It now provides 7% of the world's electricity”
It now provides 7% of the world's electricity”
Now, their prices have gone down, their generation per unit has gone up, and much more is known about how they behave long-term.
The world has a LOT of power generation. It will take time to replace. But with every time that some existing power generation source shuts down due to age, or expansion occurs somewhere, it will inevitably be done with solar/wind. It's just more cost effective now.
In the end it is not environmental concerns that will cause solar and wind to become commonplace. It's just economics. Slapping down something that generates power for 20-30 years with no input fuel is just way more economically feasible than anything that requires fuel. They still have maintenance costs, but it's nothing by comparison. They can completely undercut other sources of power.
But, storage is already growing at a pace similar to solar because it's cheaper than the alternatives.
It's absorbing a third of California's generation at solar peak and then delivering a third of demand in the evening.
The future is here, just not everywhere yet.
Covering the incremental evening demand peak is one thing.

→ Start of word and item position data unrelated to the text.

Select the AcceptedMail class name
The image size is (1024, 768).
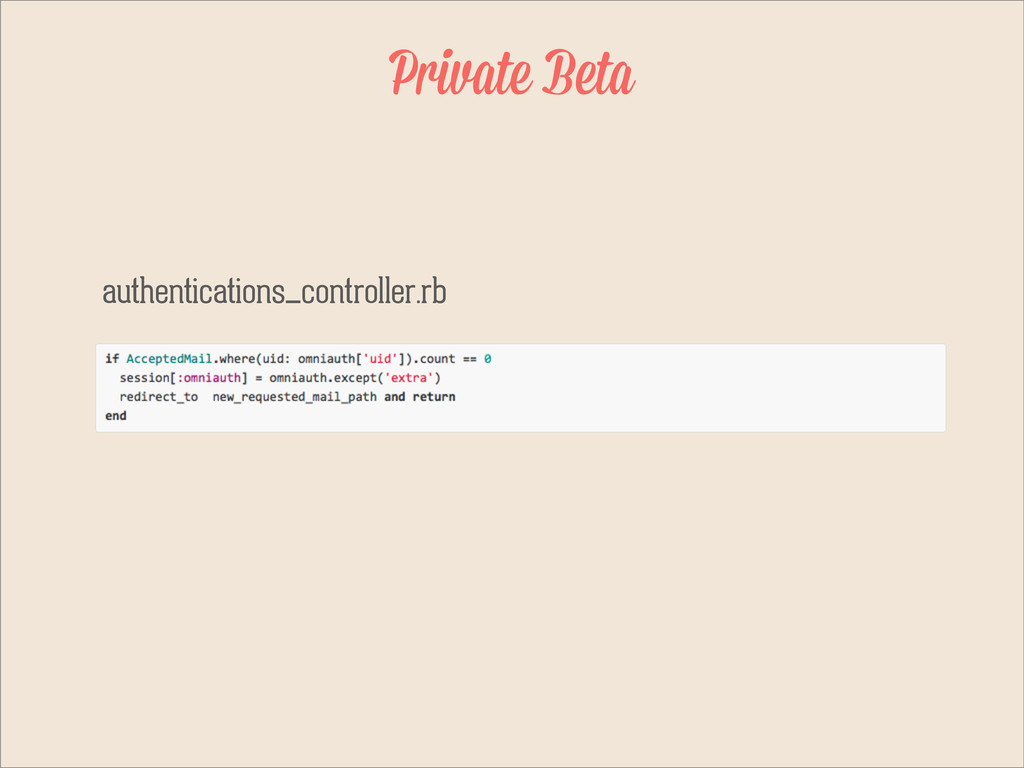(169, 359)
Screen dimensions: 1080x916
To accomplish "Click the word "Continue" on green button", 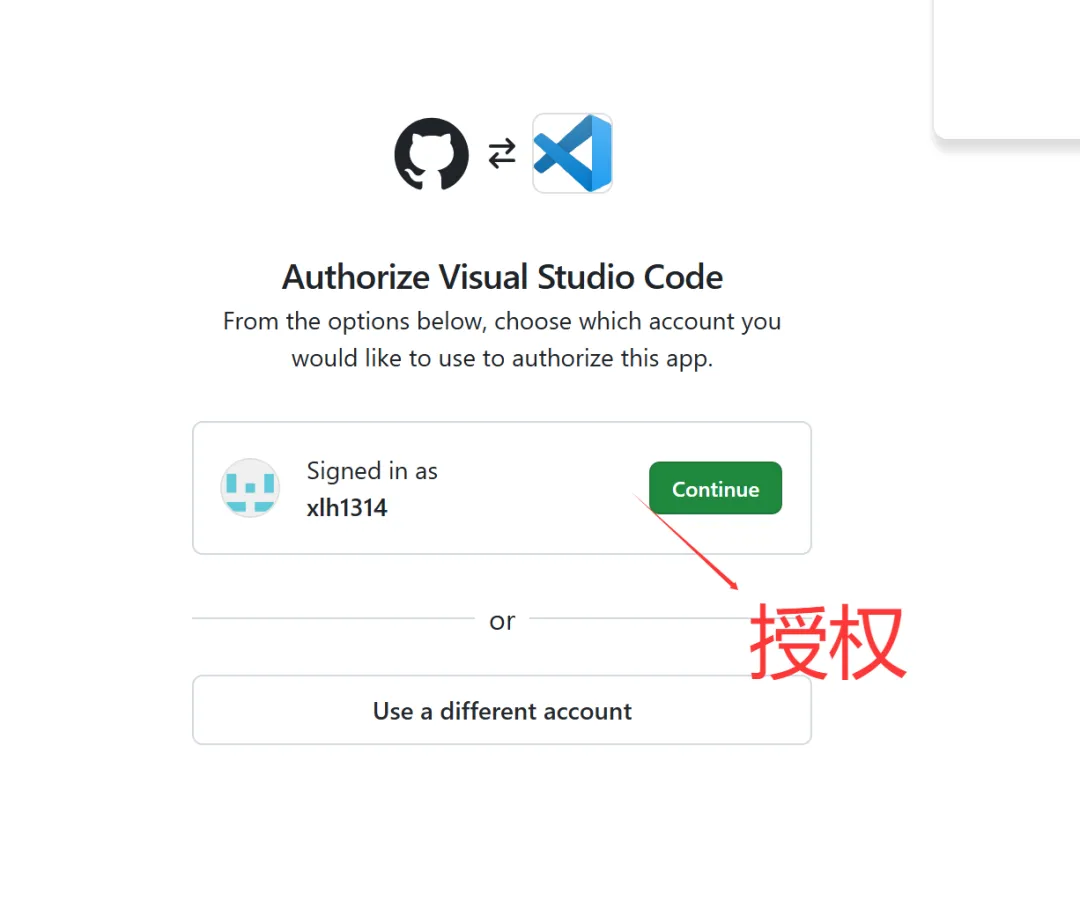I will (716, 489).
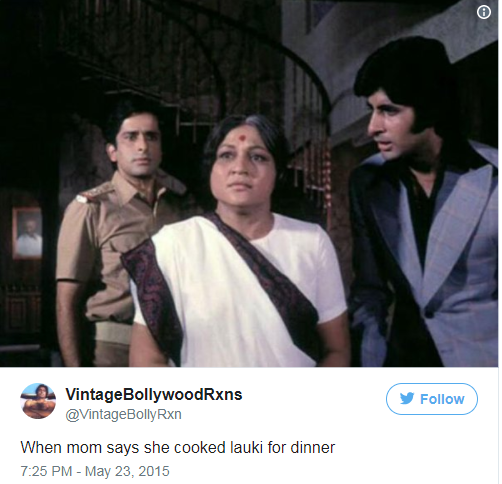Viewport: 502px width, 484px height.
Task: Click the word "dinner" ending the tweet
Action: [313, 447]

Converting fuel oil and natural gas-based heating to electric and then covering the nighttime winter heating load in northern latitudes is something else entirely.
Gas boilers are now the leading source of NOx pollution in London since they've made so much progress on traffic sources.
Whereas heat pumps powered by nuclear reactors work pretty well, if you could get the cost of nuclear reactors under control by getting mass production going.